Exercise description: Render every line of the items below as a numbered list, omitting the blank lines.

Target position records

========

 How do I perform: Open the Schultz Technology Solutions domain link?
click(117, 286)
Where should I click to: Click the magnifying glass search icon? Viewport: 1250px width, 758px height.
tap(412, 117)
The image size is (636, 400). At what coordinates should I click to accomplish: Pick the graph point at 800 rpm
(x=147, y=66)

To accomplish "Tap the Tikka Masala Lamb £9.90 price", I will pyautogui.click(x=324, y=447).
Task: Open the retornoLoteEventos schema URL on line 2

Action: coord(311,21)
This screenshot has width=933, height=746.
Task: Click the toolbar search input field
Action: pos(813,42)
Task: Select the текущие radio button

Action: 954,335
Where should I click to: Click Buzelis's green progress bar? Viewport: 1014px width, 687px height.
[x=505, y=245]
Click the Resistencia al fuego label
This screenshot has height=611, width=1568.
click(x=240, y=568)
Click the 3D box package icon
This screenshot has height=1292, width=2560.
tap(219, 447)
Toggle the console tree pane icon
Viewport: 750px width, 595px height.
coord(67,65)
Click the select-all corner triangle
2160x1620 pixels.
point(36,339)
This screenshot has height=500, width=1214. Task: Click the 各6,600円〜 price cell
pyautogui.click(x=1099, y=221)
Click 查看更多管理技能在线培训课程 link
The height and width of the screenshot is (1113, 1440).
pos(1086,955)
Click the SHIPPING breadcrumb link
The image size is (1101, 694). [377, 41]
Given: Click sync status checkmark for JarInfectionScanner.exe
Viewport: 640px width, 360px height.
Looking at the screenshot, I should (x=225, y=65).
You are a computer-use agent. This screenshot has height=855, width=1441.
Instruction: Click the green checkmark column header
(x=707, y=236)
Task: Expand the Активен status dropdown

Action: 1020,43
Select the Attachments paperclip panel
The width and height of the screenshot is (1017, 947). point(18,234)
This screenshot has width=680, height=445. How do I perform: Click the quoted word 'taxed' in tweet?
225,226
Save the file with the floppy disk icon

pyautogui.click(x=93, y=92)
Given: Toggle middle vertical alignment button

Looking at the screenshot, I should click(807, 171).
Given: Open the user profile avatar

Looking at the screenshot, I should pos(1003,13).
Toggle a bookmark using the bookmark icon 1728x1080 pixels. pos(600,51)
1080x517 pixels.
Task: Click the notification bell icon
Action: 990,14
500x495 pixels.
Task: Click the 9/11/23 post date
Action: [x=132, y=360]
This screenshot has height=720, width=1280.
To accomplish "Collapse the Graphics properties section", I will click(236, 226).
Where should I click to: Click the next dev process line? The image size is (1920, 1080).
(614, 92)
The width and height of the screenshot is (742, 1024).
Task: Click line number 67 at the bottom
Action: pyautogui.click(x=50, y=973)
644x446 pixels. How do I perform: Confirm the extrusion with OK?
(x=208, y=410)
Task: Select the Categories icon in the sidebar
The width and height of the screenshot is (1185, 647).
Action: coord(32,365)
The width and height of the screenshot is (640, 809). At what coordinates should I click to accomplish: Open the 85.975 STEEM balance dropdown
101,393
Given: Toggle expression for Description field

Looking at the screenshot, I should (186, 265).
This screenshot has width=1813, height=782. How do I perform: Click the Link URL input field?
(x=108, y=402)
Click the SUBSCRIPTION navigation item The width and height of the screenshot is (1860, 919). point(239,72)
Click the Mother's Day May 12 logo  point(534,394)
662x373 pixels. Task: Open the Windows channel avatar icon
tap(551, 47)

========

Worked solution:
1.  How do I perform: Open the Schultz Technology Solutions domain link?
2. click(117, 286)
3. Where should I click to: Click the magnifying glass search icon? Viewport: 1250px width, 758px height.
4. tap(412, 117)
5. The image size is (636, 400). At what coordinates should I click to accomplish: Pick the graph point at 800 rpm
6. (x=147, y=66)
7. To accomplish "Tap the Tikka Masala Lamb £9.90 price", I will pyautogui.click(x=324, y=447).
8. Task: Open the retornoLoteEventos schema URL on line 2
9. Action: coord(311,21)
10. This screenshot has width=933, height=746.
11. Task: Click the toolbar search input field
12. Action: pos(813,42)
13. Task: Select the текущие radio button
14. Action: 954,335
15. Where should I click to: Click Buzelis's green progress bar? Viewport: 1014px width, 687px height.
16. [x=505, y=245]
17. Click the Resistencia al fuego label
18. This screenshot has height=611, width=1568.
19. click(x=240, y=568)
20. Click the 3D box package icon
21. This screenshot has height=1292, width=2560.
22. tap(219, 447)
23. Toggle the console tree pane icon
24. Viewport: 750px width, 595px height.
25. coord(67,65)
26. Click the select-all corner triangle
27. 2160x1620 pixels.
28. point(36,339)
29. This screenshot has height=500, width=1214. Task: Click the 各6,600円〜 price cell
30. pyautogui.click(x=1099, y=221)
31. Click 查看更多管理技能在线培训课程 link
32. The height and width of the screenshot is (1113, 1440).
33. pos(1086,955)
34. Click the SHIPPING breadcrumb link
35. The image size is (1101, 694). [377, 41]
36. Given: Click sync status checkmark for JarInfectionScanner.exe
37. Viewport: 640px width, 360px height.
38. Looking at the screenshot, I should (x=225, y=65).
39. You are a computer-use agent. This screenshot has height=855, width=1441.
40. Instruction: Click the green checkmark column header
41. (x=707, y=236)
42. Task: Expand the Активен status dropdown
43. Action: 1020,43
44. Select the Attachments paperclip panel
45. The width and height of the screenshot is (1017, 947). point(18,234)
46. This screenshot has width=680, height=445. How do I perform: Click the quoted word 'taxed' in tweet?
47. 225,226
48. Save the file with the floppy disk icon
49. pyautogui.click(x=93, y=92)
50. Given: Toggle middle vertical alignment button
51. Looking at the screenshot, I should click(807, 171).
52. Given: Open the user profile avatar
53. Looking at the screenshot, I should pos(1003,13).
54. Toggle a bookmark using the bookmark icon 1728x1080 pixels. pos(600,51)
55. 1080x517 pixels.
56. Task: Click the notification bell icon
57. Action: 990,14
58. 500x495 pixels.
59. Task: Click the 9/11/23 post date
60. Action: [x=132, y=360]
61. This screenshot has height=720, width=1280.
62. To accomplish "Collapse the Graphics properties section", I will click(236, 226).
63. Where should I click to: Click the next dev process line? The image size is (1920, 1080).
64. (614, 92)
65. The width and height of the screenshot is (742, 1024).
66. Task: Click line number 67 at the bottom
67. Action: pyautogui.click(x=50, y=973)
68. 644x446 pixels. How do I perform: Confirm the extrusion with OK?
69. (x=208, y=410)
70. Task: Select the Categories icon in the sidebar
71. The width and height of the screenshot is (1185, 647).
72. Action: coord(32,365)
73. The width and height of the screenshot is (640, 809). At what coordinates should I click to accomplish: Open the 85.975 STEEM balance dropdown
74. 101,393
75. Given: Toggle expression for Description field
76. Looking at the screenshot, I should (186, 265).
77. This screenshot has width=1813, height=782. How do I perform: Click the Link URL input field?
78. (x=108, y=402)
79. Click the SUBSCRIPTION navigation item The width and height of the screenshot is (1860, 919). point(239,72)
80. Click the Mother's Day May 12 logo  point(534,394)
81. 662x373 pixels. Task: Open the Windows channel avatar icon
82. tap(551, 47)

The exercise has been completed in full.